According to the Vendidad, physicians, to prove proficiency, had to cure three patients from the followers of Divyasnan; if they failed, they could not practice medicine. At first glance, this recommendation may appear discriminant and based on human experimentation. But some authors have construed this to mean that, from the beginning, physicians were taught to remove the mental barrier and to treat adversaries as well as friends. Interestingly, physician’s fee for service was based on the patient’s income.
The Iranian science was interrupted by the Arab invasion (630 A.D.). Many schools, universities, and libraries were destroyed, books burned, and scholars killed. Nevertheless, the science of Persia resurfaced during the Islamic period. To save the books from Arab carnage, many Pahlavi scripts were translated into the Arabic, and Iran produced physicians and scientists such as Abū ʿAlī al-Ḥusayn ibn ʿAbd Allāh ibn Sīnā and Muhammad ibn Zakariya al-Razi as well as mathematicians such as Kharazmi and Omar Khayyám. They collected and systematically expanded the Greek, Indian, and Persian ancient medical heritage and made further discoveries.
One of the main roles played by medieval Iranian scholars in the scientific field was the conservation, consolidation, coordination and development of ideas and knowledge in ancient civilizations. Some Iranian Hakim (practitioners) such as Muhammad ibn Zakariya ar-Razi, known to the West as Rhazes, and Ibn Sina, better known as Avicenna, were not only responsible for accumulating all the existing information on medicine of the time, but adding to this knowledge by their own astute observations, experimentation and skills. "Qanoon fel teb of Avicenna" ("The Canon") and "Kitab al-hawi of Razi" ("Continens") were among the central texts in Western medical education from the 13th to the 18th centuries.
In the 14th century, the Persian language medical work Tashrih al-badan (Anatomy of the body), by Mansur ibn Ilyas (c. 1390), contained comprehensive diagrams of the body's structural, nervous and circulatory systems.
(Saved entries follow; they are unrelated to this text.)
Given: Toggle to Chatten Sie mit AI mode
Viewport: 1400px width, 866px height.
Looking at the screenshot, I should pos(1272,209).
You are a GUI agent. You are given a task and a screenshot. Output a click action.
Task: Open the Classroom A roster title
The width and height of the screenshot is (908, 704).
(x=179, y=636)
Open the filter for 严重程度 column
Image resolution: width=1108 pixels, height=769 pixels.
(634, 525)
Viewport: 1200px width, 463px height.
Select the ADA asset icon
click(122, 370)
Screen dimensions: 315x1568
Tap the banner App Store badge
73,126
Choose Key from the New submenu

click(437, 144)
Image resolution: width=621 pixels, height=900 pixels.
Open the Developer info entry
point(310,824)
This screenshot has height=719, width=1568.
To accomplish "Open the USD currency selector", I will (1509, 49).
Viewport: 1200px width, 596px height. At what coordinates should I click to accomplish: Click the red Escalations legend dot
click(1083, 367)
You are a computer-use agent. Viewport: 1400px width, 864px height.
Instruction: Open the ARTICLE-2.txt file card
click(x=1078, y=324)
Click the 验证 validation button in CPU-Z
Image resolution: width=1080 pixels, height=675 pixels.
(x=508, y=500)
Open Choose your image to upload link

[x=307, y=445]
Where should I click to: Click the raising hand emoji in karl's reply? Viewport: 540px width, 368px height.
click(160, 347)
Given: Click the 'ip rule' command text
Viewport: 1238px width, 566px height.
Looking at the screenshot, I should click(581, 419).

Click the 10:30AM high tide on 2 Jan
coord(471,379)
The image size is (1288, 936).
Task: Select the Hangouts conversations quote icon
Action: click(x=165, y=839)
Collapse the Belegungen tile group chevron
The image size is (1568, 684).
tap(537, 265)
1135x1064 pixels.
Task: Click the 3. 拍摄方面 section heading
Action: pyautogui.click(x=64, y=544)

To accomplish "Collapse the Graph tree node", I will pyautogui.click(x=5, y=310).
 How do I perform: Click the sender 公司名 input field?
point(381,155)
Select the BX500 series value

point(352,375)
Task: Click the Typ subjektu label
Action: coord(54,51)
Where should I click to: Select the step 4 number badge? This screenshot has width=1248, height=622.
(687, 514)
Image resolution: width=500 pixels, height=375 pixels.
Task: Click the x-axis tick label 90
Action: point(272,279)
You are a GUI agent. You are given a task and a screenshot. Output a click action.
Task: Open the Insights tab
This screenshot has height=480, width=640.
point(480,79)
Evidence of surgery dates to the 3rd century BC, when the first cranial surgery was performed in the Shahr-e-Sukhteh (Burnt City) in south-eastern Iran. The archaeological studies on the skull of a 13-year-old girl suffering from hydrocephaly indicated that she had undergone cranial surgery to take a part of her skull bone and the girl lived for at least about 6 months after the surgery.
Several documents still exist from which the definitions and treatments of the headache in medieval Persia can be ascertained. These documents give detailed and precise clinical information on the different types of headaches. The medieval physicians listed various signs and symptoms, apparent causes, and hygienic and dietary rules for prevention of headaches. The medieval writings are both accurate and vivid, and they provide long lists of substances used in the treatment of headaches. Many of the approaches of physicians in medieval Persia are accepted today; however, still more of them could be of use to modern medicine.
An antiepileptic drug-therapy plan in medieval Iranian medicine is individualized, given different single and combined drug-therapy with a dosing schedule for each of those. Physicians stress the importance of dose, and route of administration and define a schedule for drug administration. Recent animal experiments confirm the anticonvulsant potency of some of the compounds which are recommended by Medieval Iranian practitioners in epilepsy treatment.
In The Canon of Medicine (c. 1025), Avicenna described numerous mental conditions, including hallucination, insomnia, mania, nightmare, melancholia, dementia, epilepsy, paralysis, stroke, vertigo and tremor.
In the 10th century work of Shahnama, Ferdowsi describes a Caesarean section performed on Rudaba, during which a special wine agent was prepared by a Zoroastrian priest and used as an anesthetic to produce unconsciousness for the operation. Although largely mythical in content, the passage illustrates working knowledge of anesthesia in ancient Persia.